Mutual of Omaha Bank is settling into its role in the banking industry at a time when many insurers are running for the exits.
The banking arm of Mutual of Omaha had a splashy debut in 2007, swelling to nearly $7 billion in assets by leveraging its parent's financial strength to buy five banks in three years. It was among the first banks to take advantage of a failed-bank deal when the economy tanked.
Chief Executive Jeff Schmid is dedicated to digesting those deals and building a traditional community bank. After a fast start out the gate, he has shifted focus to a long-term goal of establishing good relations with regulators, building out technological capacities and making a name as a community-focused, relationship-based bank.
"In the early years we put a rocket ship on a covered wagon," Schmid says. "Now we're rebuilding it into a rocket sled that can stand the weight of a $7 billion bank."
Mutual of Omaha's plan to build a traditional community bank forms a sharp contrast with other insurer-owned banks, and may account for its staying power. While other insurance companies have rushed to leave the industry, Schmid says his bank's parent company remains committed.
"A lot of insurers looked at the relative size of their banking businesses and made the decision that it wasn't worth it," he says. "We're committed to the banking side of the business for the foreseeable future. Banking matters inside our company."
Insurers have staged a mass exodus from the industry in recent years. Since Mutual of Omaha Bank's debut, the number of insurance companies that own banks has dipped from around 40 to just a small handful now. Giants like MetLife, Allstate, Hartford Financial and Prudential have shed their charters in recent years.
Some insurers that bought banks as a temporary way to access emergency capital during the financial crisis divested them after the storm passed. Others sold to avoid being regulated like banks. MetLife CEO Steven Kandarian, for instance, has said that banking regulations don't allow his company to compete "on a level playing field" with other insurers, which are covered by a web of state-level regulations.
Another reason insurers have left is the uncertainty surrounding rules for nonbanks, particularly structurally important institutions, says Paul Newsome, an analyst at Sandler O'Neill.
"Those rules could eventually be more or less strict than the current insurance regulations," Newsome says. "But at the moment there are no rules."
Schmid, who was at American National Bank of Omaha for 18 years, spends much of his time building relationships with the Office of the Comptroller of the Currency, which became his primary regulator in 2011. Unlike many community bankers, particularly those working for insurers, he doesn't take issue with a heavy regulatory burden, which he sees as a necessary expense to make sure the industry plays fair.
"There was a time over the last 10 or 15 years where banks and bank leaders were not paying attention to the rules," he says. Banks now need to find ways to collaborate with Congress and regulators to determine which new rules work and which don't, he says.

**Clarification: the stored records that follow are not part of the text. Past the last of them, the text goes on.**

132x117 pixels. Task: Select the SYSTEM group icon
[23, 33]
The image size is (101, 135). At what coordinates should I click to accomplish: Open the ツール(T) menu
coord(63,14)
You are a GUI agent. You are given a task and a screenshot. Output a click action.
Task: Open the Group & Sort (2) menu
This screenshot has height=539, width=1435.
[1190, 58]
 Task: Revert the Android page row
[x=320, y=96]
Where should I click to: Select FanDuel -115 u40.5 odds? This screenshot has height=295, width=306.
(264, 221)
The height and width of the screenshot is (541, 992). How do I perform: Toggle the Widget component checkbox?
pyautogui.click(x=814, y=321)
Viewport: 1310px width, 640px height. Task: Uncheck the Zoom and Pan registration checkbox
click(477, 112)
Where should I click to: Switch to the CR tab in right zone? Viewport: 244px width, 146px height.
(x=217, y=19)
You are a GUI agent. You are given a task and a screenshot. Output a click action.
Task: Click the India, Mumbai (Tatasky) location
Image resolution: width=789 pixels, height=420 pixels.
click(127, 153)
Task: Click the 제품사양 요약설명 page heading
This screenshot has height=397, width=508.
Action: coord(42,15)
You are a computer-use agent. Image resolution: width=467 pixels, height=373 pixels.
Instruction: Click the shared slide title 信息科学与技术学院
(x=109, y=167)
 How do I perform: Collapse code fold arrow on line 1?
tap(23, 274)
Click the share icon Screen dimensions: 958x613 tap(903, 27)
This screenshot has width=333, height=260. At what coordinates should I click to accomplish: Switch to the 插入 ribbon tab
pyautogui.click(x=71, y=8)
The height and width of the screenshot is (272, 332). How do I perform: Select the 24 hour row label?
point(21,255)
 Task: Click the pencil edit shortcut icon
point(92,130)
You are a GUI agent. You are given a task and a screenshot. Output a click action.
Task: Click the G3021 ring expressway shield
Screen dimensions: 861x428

Schmid's attitude toward regulation isn't the only thing that distinguishes his bank from other insurer-owned lenders. Many insurance companies merged with banks in the hope of cross-selling products, most famously Citigroup (NYSE: C) and Travelers in 1998. This model proved "overwhelmingly unsuccessful," says Meyer Shields, an insurance analyst at Keefe, Bruyette and Woods. "You can have good banks and you can have good insurance companies, but putting them together doesn't work."
Cross-selling is a much smaller part of Mutual of Omaha Bank's business, Schmid says. His main focus involves building a consistent culture across a far-flung network that comprises a dozen states from Hawaii to Florida. The failed-bank franchises, many of which had "tired and broken" cultures and processes, proved a particular challenge, he says.
"Growth creates a vacuum for talent and for strength of process and control, and I don't know if anybody's grown a $7 billion bank from scratch in six years," he says.
Schmid relies heavily on the parent company's resources. Mutual of Omaha made an initial investment of about $500 million. The bank also borrows expert personnel from the parent company for technical and risk-management processes, he says.
Building online offerings and mortgages are two key initiatives. Schmid admits that the bank's online services are "pretty basic," but he plans to invest up to $30 million over the next three to five years for improvements. Mutual of Omaha Bank also has a niche in lending to homeowners' associations, which Schmid calls the largest in the country.
It adds up to a profitable, consistent banking model. The bank earned $7.5 million in the first quarter and $38 million last year, with a 5.78% return on equity. Schmid's goal is to return 8% to 10% a year while growing organically at 5% to 8%. It has roughly achieved the growth goal since its last deal, in 2010.
Earnings pressure from the parent company exists, but less so than with huge, publicly traded insurers. Like State Farm, another insurer that has remained in banking, Mutual of Omaha is mutually owned by its policyholders, creating less pressure to turn an immediate profit than at a publicly traded company.
Mutually owned insurers are more concerned with providing long-term value and making customer relationships stickier, Shields says.
Schmid, too, is focused on the long term, including a huge initiative designed to figure out how to sell to a younger generation of customers.
"I focus most of my time on culture building and trying to understand my client, my future client," Schmid says.